I Swear Because I Care: On Truth and Vulnerability
|Thank goodness for beautiful friends.|
This happened yesterday, too.
Now, this is the same person who told me a year ago that I write too much about my dirty dishes. But fine; I recognize that things have changed since then. The pandemic happened, and she has had to struggle with her own messy house for a couple of months. Her cleaning lady can no longer come, and so her kitchen has devolved and she has had to evolve. (Meow. I love you, still.) Now she wants to read about my messy sink too. Good. I like writing about my messy sink and my messy house. (It's not that messy, really.) Thing is, I also like writing about "god," because often at the very bottom of our sink, right under the bits of last night's broccoli and smelly fish flakes, is exactly where god lives—the unusual god that I believe in, that is, which is not a god at all.
I stopped writing about my messy house not because someone else's "God" entered. He didn't; I'm an atheist, remember? I stopped writing about our messy house because my Inner Defender told me not to write about our messy house, and while you're at it, stop talking about your terrible parenting, too. Please don't tell everyone that you offered your kids dinner at 9 pm on Sunday! What will the neighbors think!!! What will happen if everyone finds out that you fed your children their Sunday dinner at 9 pm???? When we grew up, Sunday dinner was at 2:00. Every Sunday. A pot roast, followed by a Sara Lee coconut cake still partially frozen, followed by a drive in the country and a visit to Grandma. Every Sunday. This really happened. It was beautiful.

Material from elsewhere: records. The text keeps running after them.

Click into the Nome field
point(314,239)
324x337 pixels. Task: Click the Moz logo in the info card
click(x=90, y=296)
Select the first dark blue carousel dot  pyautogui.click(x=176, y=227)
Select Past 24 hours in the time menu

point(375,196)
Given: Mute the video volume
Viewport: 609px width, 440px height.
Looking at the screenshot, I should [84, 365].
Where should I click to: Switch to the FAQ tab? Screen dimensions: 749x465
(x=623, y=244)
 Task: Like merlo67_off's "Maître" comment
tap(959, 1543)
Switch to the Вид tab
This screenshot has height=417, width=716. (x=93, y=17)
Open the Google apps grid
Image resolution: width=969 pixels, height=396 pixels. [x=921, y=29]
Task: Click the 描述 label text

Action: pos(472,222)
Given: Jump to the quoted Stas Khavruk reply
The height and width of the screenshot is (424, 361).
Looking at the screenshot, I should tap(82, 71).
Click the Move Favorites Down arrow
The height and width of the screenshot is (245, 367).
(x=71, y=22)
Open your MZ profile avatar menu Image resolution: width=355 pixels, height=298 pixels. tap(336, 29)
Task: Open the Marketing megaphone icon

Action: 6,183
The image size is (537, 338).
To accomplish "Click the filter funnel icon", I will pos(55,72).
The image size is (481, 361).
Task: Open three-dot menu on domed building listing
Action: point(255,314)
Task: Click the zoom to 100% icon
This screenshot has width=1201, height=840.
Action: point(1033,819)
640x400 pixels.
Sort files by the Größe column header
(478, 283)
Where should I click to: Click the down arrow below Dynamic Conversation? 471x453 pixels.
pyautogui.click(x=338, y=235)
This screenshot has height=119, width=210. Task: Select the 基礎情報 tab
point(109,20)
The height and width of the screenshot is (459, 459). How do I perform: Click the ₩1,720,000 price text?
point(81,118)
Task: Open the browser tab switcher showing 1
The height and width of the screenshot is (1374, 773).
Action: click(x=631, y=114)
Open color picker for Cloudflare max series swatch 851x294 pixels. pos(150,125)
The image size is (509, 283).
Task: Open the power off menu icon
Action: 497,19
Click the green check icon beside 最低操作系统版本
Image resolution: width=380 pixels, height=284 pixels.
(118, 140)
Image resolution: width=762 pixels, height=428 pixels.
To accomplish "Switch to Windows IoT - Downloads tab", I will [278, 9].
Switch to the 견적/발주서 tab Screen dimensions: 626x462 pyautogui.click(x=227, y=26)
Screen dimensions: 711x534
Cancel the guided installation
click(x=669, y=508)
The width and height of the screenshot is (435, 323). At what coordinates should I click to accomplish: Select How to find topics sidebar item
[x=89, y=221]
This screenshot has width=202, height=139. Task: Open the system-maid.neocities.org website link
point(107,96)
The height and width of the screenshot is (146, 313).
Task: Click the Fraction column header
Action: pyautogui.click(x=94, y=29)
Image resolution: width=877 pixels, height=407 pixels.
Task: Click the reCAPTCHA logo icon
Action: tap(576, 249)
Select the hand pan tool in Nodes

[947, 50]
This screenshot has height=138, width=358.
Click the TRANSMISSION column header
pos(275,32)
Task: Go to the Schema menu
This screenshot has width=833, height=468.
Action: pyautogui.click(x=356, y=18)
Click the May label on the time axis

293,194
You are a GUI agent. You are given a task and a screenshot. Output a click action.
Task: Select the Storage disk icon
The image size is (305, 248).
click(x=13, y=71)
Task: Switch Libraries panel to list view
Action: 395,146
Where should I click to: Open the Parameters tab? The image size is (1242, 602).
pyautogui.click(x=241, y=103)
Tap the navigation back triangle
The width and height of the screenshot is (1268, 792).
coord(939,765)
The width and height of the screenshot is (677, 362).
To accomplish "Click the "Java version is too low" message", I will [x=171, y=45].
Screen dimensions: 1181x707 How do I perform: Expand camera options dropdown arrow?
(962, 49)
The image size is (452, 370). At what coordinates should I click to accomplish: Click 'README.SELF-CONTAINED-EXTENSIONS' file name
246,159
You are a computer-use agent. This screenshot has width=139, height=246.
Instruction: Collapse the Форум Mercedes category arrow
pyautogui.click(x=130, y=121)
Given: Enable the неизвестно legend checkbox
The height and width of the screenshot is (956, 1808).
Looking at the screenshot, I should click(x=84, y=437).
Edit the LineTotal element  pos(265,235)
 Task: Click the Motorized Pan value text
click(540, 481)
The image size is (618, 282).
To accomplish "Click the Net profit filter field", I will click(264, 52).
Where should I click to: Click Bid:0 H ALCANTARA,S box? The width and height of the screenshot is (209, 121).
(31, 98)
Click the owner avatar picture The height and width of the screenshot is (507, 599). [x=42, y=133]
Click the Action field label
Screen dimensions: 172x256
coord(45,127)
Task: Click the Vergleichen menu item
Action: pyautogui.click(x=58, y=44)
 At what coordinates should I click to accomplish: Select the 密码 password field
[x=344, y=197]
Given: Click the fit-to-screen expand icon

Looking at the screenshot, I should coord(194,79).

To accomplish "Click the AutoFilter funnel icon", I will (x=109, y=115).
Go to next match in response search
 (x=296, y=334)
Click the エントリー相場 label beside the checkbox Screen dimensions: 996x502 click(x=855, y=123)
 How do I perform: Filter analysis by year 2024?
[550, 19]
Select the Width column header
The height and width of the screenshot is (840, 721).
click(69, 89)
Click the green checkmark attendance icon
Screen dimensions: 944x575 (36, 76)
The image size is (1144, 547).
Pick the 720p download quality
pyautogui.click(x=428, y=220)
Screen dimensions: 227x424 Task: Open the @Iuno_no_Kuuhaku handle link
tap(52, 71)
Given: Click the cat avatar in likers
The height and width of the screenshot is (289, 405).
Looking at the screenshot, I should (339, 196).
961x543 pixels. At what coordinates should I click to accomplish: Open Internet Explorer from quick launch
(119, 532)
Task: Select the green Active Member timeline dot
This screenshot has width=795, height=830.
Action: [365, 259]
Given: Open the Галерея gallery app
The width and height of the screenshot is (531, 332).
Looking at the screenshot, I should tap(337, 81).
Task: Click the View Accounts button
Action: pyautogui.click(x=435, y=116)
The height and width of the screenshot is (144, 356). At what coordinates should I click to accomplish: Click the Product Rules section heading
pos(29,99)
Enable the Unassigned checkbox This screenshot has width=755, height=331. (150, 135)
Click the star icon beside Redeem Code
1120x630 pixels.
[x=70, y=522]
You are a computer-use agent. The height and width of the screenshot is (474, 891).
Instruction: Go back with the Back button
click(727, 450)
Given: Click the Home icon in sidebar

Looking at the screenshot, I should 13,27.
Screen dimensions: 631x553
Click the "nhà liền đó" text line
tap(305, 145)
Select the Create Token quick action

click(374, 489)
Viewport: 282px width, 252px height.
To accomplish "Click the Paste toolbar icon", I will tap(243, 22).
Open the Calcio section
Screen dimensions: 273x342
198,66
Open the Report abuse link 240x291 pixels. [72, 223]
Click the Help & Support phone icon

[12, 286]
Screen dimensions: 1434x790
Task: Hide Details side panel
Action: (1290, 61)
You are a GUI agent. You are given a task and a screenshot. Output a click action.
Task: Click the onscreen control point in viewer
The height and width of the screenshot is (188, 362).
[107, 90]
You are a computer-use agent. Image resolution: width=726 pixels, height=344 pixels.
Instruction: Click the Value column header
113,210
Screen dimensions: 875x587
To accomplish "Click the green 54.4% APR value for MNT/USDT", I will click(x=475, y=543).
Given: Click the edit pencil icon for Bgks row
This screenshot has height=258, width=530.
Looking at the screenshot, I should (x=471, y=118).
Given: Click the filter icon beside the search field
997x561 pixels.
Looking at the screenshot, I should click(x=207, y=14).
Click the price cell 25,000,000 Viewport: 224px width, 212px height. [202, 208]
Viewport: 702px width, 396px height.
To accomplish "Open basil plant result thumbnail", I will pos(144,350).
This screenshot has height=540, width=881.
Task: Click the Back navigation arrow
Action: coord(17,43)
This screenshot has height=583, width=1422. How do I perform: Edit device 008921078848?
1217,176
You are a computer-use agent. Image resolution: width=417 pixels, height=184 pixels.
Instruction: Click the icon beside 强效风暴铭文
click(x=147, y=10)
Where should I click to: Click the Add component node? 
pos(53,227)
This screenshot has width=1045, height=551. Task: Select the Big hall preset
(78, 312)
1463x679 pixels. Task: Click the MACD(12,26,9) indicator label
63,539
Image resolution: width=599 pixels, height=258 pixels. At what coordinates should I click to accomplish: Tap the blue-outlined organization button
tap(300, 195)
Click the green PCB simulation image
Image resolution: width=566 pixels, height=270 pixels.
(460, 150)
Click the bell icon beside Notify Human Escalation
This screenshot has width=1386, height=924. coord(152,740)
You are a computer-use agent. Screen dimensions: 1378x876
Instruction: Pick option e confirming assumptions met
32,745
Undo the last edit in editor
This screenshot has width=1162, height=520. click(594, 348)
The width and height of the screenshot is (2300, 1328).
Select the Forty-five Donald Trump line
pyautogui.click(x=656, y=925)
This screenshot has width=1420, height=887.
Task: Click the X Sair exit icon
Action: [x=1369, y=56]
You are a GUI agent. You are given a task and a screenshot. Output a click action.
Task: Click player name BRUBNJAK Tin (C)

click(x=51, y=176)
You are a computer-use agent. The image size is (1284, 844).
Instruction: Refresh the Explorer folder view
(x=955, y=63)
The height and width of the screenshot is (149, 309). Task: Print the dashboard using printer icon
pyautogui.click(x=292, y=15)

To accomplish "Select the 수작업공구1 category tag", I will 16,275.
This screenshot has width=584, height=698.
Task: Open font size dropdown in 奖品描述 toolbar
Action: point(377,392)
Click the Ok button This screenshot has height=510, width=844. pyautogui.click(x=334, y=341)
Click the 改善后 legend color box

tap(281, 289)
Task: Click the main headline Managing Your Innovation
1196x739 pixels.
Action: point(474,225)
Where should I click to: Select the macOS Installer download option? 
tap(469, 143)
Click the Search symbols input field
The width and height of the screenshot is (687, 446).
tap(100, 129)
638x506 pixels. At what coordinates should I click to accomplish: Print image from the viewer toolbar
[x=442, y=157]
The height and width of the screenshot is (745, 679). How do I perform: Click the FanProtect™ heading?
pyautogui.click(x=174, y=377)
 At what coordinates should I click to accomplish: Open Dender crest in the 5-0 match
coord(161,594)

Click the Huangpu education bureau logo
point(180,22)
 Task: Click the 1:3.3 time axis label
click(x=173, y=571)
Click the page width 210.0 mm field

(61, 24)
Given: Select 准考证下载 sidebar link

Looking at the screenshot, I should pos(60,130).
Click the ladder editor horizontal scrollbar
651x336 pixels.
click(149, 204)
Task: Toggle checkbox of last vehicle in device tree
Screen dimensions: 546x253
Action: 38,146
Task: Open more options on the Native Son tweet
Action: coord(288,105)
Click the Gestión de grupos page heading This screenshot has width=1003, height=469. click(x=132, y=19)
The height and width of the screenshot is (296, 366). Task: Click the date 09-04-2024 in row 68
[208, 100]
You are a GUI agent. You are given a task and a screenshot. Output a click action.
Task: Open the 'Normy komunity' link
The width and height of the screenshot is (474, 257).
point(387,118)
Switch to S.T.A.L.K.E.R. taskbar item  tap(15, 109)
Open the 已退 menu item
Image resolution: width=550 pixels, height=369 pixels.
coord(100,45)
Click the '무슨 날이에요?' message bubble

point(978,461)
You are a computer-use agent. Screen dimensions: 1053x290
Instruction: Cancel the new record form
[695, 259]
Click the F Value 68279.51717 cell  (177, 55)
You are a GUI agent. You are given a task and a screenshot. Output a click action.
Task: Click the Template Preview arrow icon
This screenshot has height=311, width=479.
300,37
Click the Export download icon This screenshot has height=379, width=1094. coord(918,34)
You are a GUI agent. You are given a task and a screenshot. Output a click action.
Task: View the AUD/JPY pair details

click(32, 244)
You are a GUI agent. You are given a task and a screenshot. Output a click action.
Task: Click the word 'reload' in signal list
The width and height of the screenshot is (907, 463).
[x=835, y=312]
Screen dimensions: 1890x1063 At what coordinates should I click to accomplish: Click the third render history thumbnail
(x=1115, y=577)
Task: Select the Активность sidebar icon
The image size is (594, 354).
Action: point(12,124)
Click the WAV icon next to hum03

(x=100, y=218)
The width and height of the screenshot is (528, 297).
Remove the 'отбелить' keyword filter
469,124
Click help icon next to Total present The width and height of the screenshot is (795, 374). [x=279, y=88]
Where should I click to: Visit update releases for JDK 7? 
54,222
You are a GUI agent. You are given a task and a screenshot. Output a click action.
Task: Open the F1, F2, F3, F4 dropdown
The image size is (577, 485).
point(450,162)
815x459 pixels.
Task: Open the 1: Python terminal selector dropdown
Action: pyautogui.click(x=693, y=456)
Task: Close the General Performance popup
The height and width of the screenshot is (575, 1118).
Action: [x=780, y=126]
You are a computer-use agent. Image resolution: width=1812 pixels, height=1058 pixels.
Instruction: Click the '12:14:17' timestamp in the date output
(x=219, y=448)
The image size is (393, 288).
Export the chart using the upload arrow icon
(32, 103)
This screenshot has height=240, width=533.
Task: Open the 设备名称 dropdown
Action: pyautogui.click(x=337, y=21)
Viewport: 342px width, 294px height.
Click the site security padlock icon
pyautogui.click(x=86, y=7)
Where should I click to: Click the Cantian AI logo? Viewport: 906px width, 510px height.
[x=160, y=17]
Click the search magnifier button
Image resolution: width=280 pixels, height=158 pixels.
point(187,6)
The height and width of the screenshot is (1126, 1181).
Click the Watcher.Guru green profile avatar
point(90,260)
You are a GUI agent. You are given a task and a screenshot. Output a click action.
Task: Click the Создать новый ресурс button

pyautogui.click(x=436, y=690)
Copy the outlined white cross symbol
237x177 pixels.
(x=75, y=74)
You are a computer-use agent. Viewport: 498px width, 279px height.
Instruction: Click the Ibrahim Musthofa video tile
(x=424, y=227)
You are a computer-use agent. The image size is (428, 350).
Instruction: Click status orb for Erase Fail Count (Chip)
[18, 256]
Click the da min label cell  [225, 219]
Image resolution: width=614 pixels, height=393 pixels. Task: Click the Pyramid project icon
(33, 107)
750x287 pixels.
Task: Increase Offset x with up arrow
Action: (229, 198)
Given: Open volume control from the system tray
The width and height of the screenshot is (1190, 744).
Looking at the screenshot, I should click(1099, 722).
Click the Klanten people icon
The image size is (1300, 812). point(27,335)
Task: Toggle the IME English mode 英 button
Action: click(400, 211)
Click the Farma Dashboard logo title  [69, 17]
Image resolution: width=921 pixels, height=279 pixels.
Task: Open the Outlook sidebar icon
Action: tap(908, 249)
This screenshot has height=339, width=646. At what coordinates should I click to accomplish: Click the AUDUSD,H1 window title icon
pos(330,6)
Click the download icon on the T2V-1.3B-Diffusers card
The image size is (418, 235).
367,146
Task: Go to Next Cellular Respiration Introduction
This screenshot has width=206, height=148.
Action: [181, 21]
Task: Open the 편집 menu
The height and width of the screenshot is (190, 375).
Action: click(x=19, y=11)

A few things about that. Dinner was stony quiet. My sister was at the table, having an anxiety attack over her beef rinds, wondering if my father was going to say, again, that she better not have another slice because she might want to watch her weight. My brother was there, too, thin as a rake, taking a second slice without asking, but he was high and only the other brother knew it and no one said anything. The other brother, after putting half the stick of butter on his mashed potatoes, was seething silently about the last time he got hit in the head by someone's hand and was about to make a comment and get hit in the head again. Making sure his pipe and the keys to the van were in his pocket so he could storm out and get high the second that a-hole pissed him off. I have no idea what my mother was doing. Unwrapping the Sara Lee, probably.
These things did not happen at our Sunday 9 pm dinner here in Paradise Found. We have evolved, too, you see. We had homemade pizza. White wine. No pockets. The kids got too loud. (They always talk too freaking loud, for no apparent reason. We have a very. small. kitchen.) We were having a "who can be the quietest" contest, and we were all losing. Someone might have gotten really annoyed. But she tried. Lord, she tried.
That's something to write about. I write about the 9 pm dinner because I know that doing the exact wrong thing is absolutely perfect. I write about the 9 pm dinner so that you know it's ok if that's when you had dinner, too. It's also ok if you have several baskets of unfolded laundry on your bedroom floor. (I don't know what sort of savage would do that, but whatever.) And for YOU, Oh Highly Structured, Tidy Person, though I am sure you do not read my blog, I write about the 9 pm dinner so you have even more to feel inherently superior about. Trust us: You ARE inherently superior. You piss us off.
Ellen will be happy to read about the 9 pm dinner. It's way more funny than God. God is actually not funny at all. Beloved church friends, I know you don't mind. Because we know this: In disbelief lies the grain of belief. In humor lies the grain of truth. In truth lies the grain of courage. And in courage lies the seed of connection and belonging: vulnerability. The more vulnerable, the more true. I sh!t you not.
In fact, I promise to never sh!t you again. Brace yourself.